TASK PROMPT: Set down each of the records below exactly as it reads. No pictures go into the copy.

DATA IN THIS EXERCISE:
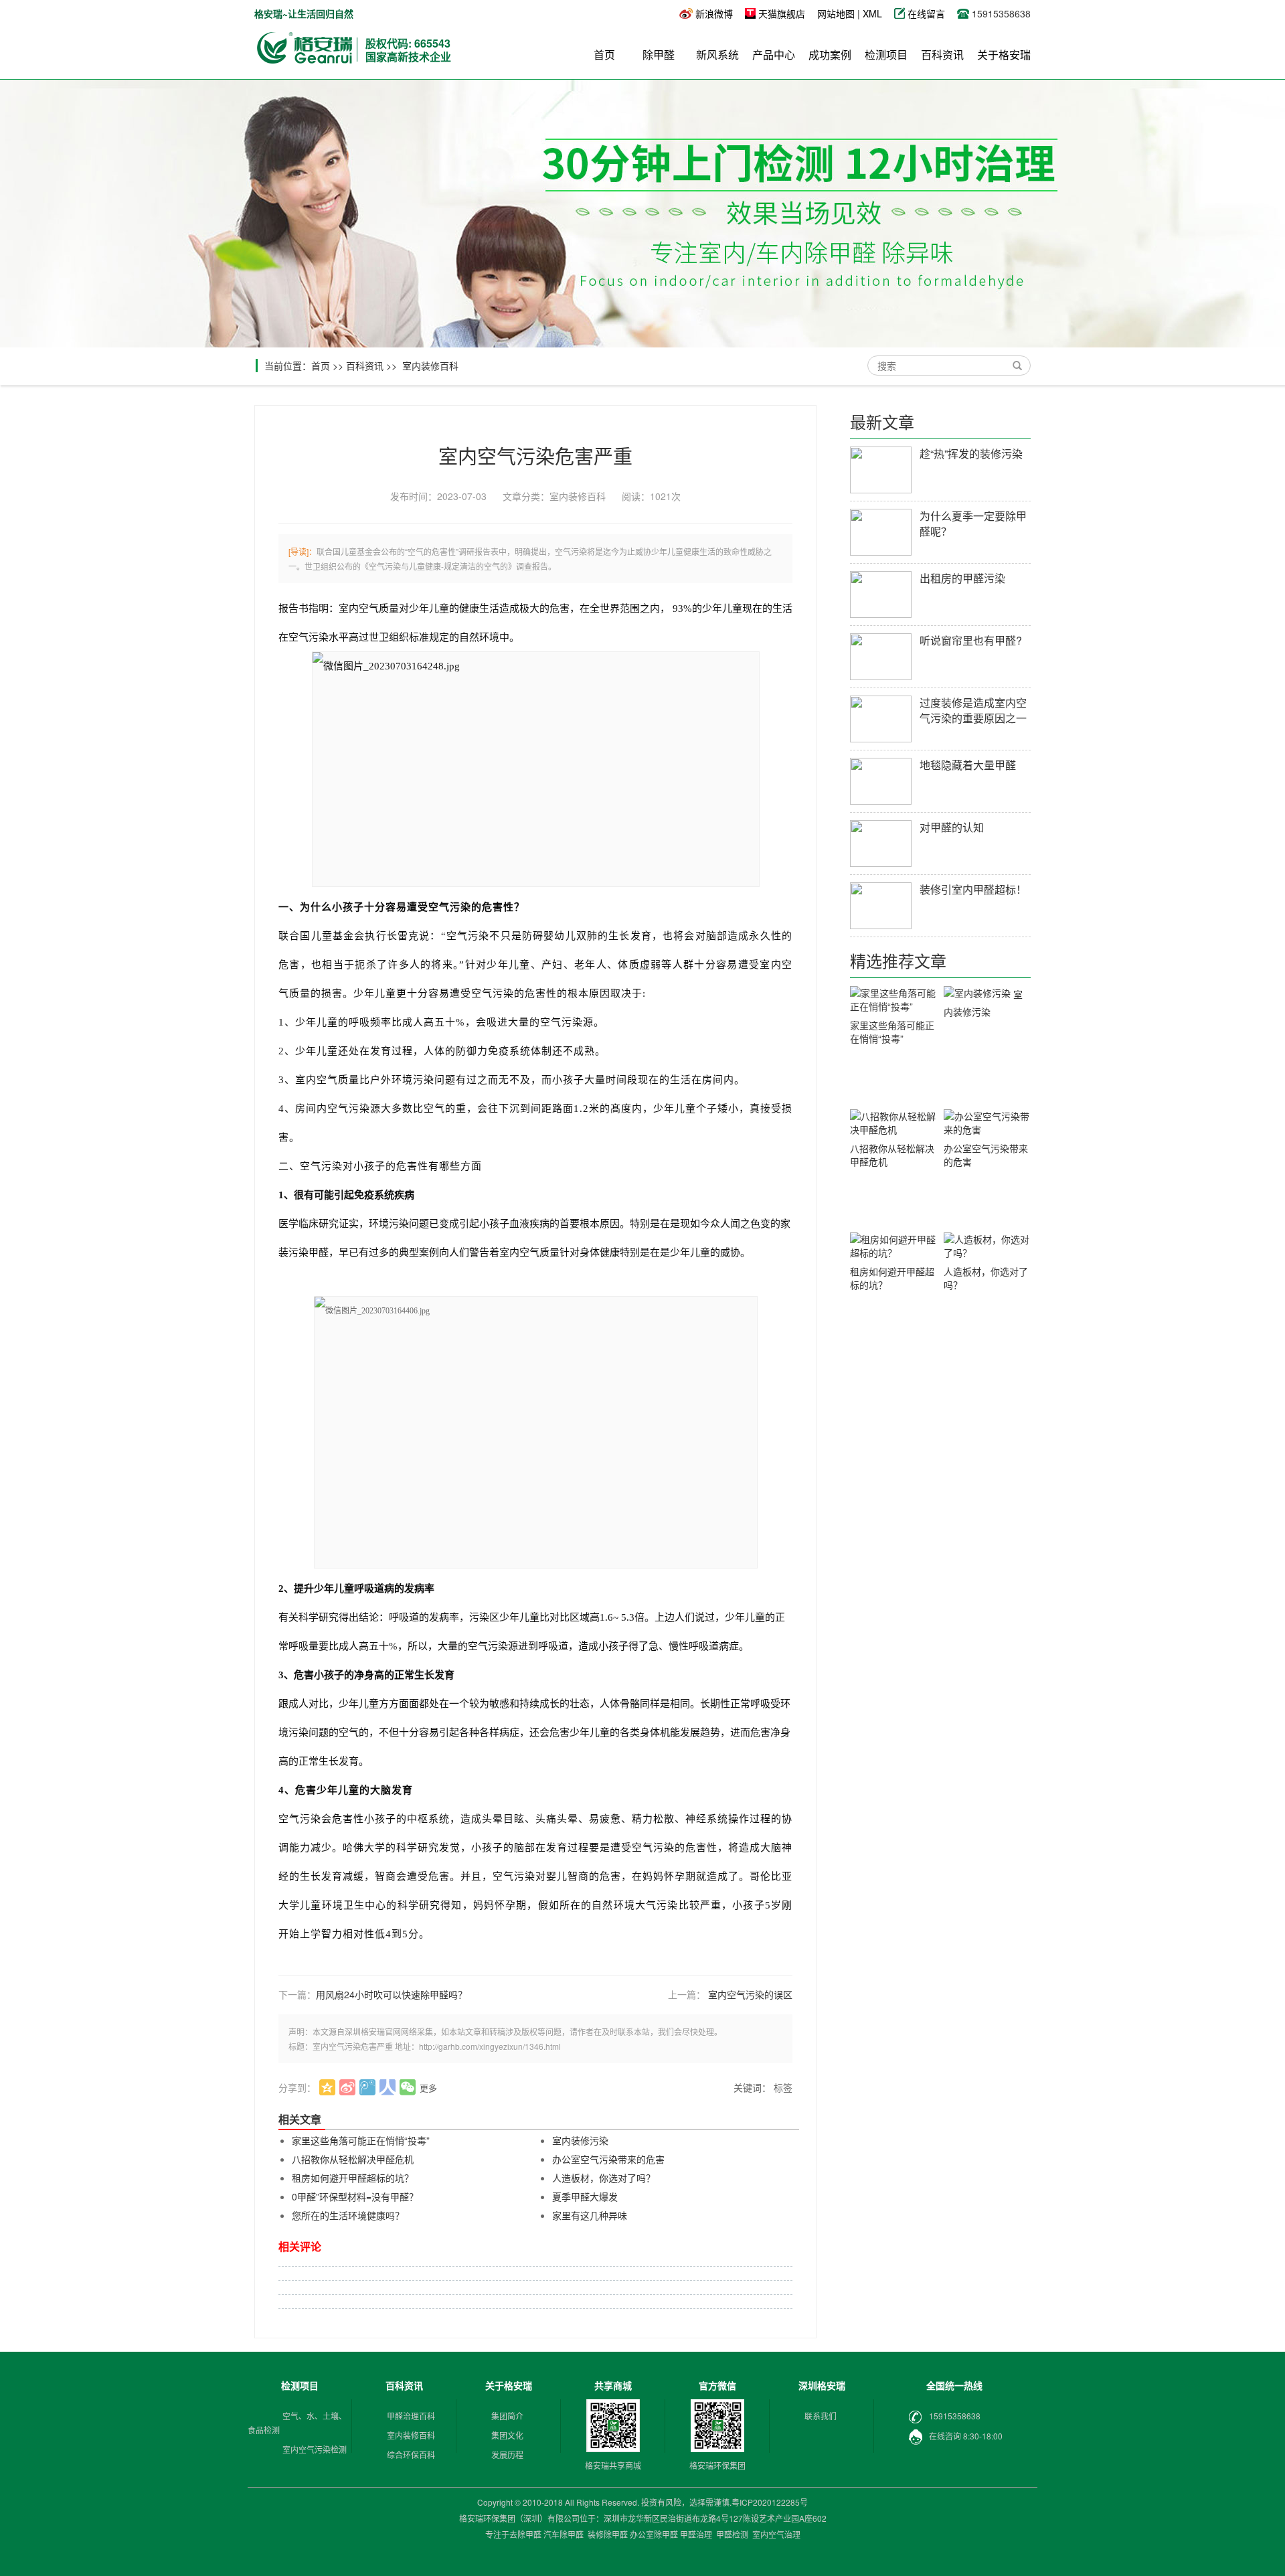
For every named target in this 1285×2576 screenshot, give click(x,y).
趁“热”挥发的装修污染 (971, 453)
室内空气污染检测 (314, 2449)
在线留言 (928, 13)
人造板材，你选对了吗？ (603, 2177)
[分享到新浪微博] (347, 2087)
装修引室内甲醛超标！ (973, 889)
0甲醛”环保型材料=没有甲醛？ (355, 2196)
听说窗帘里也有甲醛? (971, 640)
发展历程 (507, 2454)
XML (872, 13)
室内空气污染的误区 (750, 1994)
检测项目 (886, 54)
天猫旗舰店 (781, 13)
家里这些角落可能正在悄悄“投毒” (361, 2140)
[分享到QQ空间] (327, 2087)
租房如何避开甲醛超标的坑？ (353, 2177)
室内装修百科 (430, 365)
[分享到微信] (408, 2087)
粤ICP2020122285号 (770, 2502)
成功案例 (829, 54)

SOLUTION TO THE EXERCISE:
For every named target in this 1285×2576 screenshot, give click(x,y).
趁“热”挥发的装修污染 (971, 453)
室内空气污染检测 (314, 2449)
在线留言 (928, 13)
人造板材，你选对了吗？ (603, 2177)
[分享到新浪微博] (347, 2087)
装修引室内甲醛超标！ (973, 889)
0甲醛”环保型材料=没有甲醛？ (355, 2196)
听说窗帘里也有甲醛? (971, 640)
发展历程 (507, 2454)
XML (872, 13)
室内空气污染的误区 (750, 1994)
检测项目 (886, 54)
天猫旗舰店 (781, 13)
家里这些角落可能正在悄悄“投毒” (361, 2140)
[分享到QQ空间] (327, 2087)
租房如何避开甲醛超标的坑？ (353, 2177)
室内装修百科 (430, 365)
[分享到微信] (408, 2087)
粤ICP2020122285号 (770, 2502)
成功案例 (829, 54)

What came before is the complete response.